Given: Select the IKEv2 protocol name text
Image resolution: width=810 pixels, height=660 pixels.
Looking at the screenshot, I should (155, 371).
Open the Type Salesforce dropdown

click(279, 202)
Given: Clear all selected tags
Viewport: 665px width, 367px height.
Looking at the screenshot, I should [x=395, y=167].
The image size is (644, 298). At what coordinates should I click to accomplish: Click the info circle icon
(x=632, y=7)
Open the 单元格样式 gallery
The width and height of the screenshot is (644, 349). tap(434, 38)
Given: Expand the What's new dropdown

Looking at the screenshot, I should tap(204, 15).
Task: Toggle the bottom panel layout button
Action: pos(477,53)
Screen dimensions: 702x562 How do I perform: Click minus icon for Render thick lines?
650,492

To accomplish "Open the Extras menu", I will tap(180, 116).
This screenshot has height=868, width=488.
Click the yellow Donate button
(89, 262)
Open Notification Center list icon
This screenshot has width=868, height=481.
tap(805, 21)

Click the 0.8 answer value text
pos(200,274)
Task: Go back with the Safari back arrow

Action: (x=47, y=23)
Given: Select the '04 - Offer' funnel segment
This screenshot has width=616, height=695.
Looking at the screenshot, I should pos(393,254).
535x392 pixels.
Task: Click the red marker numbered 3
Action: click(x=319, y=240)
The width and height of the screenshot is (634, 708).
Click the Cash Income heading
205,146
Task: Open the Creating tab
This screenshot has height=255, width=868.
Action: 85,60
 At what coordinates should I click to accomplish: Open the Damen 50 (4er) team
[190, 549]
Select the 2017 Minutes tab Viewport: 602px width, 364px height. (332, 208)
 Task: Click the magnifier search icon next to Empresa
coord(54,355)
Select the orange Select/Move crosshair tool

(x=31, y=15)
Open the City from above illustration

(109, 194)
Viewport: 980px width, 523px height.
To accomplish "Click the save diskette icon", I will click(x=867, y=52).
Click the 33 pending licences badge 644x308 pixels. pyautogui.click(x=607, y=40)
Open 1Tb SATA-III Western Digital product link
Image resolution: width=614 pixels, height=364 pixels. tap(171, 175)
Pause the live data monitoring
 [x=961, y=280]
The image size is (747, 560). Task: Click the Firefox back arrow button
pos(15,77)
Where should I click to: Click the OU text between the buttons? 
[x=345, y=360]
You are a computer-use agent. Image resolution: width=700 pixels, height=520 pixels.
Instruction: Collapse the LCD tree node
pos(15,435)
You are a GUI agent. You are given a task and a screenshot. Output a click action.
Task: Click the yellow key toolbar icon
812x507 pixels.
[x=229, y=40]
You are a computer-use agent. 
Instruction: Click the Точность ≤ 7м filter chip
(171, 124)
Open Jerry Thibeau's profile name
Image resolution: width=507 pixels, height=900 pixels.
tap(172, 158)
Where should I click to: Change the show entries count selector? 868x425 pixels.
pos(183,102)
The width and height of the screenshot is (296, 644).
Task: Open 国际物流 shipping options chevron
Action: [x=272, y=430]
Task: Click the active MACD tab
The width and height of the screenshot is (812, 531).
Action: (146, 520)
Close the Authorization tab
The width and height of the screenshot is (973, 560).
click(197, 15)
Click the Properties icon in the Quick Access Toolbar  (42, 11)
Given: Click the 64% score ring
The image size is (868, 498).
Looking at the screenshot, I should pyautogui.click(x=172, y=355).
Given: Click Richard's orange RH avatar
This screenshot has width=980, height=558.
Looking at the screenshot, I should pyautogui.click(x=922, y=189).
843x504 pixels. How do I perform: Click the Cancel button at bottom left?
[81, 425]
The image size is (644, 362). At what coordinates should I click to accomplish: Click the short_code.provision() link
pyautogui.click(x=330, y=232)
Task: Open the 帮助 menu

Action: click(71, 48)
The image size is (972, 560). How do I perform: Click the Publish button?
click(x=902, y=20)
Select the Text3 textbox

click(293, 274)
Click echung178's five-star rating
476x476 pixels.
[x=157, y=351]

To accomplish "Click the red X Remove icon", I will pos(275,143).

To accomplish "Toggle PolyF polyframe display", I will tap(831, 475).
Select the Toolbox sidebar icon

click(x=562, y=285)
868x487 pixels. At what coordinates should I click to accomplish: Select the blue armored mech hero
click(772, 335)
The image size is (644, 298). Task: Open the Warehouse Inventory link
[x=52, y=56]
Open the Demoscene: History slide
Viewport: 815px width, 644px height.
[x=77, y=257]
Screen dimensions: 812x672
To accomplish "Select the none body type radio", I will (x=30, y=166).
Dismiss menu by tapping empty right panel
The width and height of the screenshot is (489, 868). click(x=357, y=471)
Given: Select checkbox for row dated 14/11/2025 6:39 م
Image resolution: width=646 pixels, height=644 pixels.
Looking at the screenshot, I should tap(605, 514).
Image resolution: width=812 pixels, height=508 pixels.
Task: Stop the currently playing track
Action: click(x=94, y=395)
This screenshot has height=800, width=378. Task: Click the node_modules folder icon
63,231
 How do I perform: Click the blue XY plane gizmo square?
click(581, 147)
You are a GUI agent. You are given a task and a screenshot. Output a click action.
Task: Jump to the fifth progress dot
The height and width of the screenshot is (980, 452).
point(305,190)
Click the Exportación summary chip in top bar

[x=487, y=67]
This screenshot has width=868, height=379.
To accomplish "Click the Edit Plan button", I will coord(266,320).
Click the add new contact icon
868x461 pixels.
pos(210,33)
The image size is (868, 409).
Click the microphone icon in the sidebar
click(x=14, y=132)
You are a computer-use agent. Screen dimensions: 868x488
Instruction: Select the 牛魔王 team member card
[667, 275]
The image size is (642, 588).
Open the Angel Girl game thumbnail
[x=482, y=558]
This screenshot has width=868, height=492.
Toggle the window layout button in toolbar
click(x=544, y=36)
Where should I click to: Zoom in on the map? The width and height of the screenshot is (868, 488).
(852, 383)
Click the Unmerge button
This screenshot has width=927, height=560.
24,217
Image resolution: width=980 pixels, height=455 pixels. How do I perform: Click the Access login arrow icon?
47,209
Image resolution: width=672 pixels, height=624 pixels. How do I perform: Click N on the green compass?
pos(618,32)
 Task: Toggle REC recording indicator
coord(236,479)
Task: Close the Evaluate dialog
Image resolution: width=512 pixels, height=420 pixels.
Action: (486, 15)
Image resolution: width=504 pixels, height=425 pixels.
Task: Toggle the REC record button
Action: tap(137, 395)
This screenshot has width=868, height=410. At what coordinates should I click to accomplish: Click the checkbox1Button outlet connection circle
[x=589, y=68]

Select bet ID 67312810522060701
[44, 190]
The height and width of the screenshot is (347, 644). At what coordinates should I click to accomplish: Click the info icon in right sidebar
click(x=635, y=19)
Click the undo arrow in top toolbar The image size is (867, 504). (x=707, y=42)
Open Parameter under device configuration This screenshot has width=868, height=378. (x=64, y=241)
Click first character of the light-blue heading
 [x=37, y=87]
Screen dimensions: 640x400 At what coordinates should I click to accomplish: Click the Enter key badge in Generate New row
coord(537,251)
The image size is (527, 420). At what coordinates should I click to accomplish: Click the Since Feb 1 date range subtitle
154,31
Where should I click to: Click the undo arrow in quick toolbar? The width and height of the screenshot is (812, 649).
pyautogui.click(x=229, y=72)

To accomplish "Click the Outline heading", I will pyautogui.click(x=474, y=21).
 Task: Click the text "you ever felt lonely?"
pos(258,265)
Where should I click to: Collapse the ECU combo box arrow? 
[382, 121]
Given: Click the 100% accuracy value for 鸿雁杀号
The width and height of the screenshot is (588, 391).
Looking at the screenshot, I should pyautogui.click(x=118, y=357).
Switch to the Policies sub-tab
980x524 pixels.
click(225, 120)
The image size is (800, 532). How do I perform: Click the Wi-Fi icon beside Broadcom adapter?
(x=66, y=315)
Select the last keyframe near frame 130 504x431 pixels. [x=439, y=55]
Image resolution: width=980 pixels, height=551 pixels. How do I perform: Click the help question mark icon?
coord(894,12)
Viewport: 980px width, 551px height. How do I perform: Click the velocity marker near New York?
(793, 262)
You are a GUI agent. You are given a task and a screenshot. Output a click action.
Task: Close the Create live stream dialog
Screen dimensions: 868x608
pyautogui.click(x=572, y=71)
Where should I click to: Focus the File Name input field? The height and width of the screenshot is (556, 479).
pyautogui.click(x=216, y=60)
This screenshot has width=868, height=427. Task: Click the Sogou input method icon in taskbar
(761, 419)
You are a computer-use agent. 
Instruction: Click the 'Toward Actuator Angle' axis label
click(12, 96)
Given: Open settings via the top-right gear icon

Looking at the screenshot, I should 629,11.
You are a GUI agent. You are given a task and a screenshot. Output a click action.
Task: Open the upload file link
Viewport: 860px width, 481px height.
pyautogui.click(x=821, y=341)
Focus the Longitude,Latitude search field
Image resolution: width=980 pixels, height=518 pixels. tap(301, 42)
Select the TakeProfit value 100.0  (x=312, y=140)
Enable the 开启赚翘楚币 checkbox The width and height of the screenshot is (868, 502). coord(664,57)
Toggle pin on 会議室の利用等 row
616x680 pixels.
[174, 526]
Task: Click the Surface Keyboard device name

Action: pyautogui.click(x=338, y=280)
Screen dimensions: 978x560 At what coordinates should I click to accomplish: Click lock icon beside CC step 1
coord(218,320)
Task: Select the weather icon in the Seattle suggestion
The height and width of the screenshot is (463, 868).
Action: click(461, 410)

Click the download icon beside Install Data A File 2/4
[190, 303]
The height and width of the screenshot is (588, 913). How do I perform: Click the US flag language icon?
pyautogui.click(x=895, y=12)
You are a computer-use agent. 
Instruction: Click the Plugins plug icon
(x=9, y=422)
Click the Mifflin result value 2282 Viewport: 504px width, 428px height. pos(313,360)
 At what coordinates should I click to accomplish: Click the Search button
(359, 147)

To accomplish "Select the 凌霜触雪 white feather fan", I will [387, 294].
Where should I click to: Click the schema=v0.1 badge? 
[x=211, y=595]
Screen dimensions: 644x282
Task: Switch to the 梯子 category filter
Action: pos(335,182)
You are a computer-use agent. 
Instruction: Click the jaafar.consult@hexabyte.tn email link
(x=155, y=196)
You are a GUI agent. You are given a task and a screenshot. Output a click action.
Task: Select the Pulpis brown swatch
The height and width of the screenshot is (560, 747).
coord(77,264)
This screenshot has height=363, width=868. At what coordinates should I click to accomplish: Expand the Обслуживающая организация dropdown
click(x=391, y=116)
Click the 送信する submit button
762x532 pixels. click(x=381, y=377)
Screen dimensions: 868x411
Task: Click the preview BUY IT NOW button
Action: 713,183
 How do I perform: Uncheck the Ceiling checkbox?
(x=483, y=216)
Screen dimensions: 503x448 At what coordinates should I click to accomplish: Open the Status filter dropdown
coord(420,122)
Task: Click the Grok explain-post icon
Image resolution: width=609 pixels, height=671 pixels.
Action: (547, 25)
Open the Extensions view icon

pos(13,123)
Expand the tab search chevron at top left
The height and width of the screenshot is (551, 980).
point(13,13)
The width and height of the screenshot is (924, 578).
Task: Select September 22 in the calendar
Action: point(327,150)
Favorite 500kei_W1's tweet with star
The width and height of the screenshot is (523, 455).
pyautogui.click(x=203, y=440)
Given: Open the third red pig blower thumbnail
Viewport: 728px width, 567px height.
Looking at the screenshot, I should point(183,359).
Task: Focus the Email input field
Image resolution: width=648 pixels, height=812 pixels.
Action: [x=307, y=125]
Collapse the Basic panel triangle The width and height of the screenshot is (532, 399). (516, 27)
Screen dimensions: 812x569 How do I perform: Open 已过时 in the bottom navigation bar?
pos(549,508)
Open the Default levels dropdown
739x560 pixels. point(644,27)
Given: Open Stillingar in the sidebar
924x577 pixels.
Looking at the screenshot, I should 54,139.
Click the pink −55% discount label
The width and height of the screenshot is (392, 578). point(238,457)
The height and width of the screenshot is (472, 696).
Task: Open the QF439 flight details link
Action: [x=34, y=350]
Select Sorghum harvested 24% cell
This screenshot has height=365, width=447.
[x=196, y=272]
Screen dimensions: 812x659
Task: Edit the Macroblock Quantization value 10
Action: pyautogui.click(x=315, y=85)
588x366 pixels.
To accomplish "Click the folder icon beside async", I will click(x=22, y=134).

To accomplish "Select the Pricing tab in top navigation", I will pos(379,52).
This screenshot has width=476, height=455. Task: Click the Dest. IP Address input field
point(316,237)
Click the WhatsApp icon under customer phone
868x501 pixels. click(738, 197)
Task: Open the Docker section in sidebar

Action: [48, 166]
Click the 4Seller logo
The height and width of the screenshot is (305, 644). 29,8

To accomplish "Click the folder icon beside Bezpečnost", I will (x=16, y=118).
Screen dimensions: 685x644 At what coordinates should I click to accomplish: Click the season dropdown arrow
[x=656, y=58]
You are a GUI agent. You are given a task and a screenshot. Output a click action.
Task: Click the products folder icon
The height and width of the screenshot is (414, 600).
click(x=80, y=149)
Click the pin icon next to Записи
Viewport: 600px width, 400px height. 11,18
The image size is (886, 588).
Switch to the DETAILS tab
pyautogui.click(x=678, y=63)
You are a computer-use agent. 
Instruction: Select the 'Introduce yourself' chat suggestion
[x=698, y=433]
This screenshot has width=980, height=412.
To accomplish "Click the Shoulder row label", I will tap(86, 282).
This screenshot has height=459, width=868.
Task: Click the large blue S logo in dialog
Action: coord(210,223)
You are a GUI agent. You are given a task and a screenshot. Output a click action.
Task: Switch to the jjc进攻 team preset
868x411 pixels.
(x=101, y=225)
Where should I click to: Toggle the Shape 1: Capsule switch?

*****

**WORK INSTRUCTIONS:**
Reproduce the records from the line containing "Collapse the Basic" down to the line containing "Looking at the screenshot, I should 54,139.", renaming "sidebar" to "side panel" and changing nothing else.

**REPLY:**
Collapse the Basic panel triangle The width and height of the screenshot is (532, 399). (516, 27)
Screen dimensions: 812x569 How do I perform: Open 已过时 in the bottom navigation bar?
pos(549,508)
Open the Default levels dropdown
739x560 pixels. point(644,27)
Given: Open Stillingar in the side panel
924x577 pixels.
Looking at the screenshot, I should 54,139.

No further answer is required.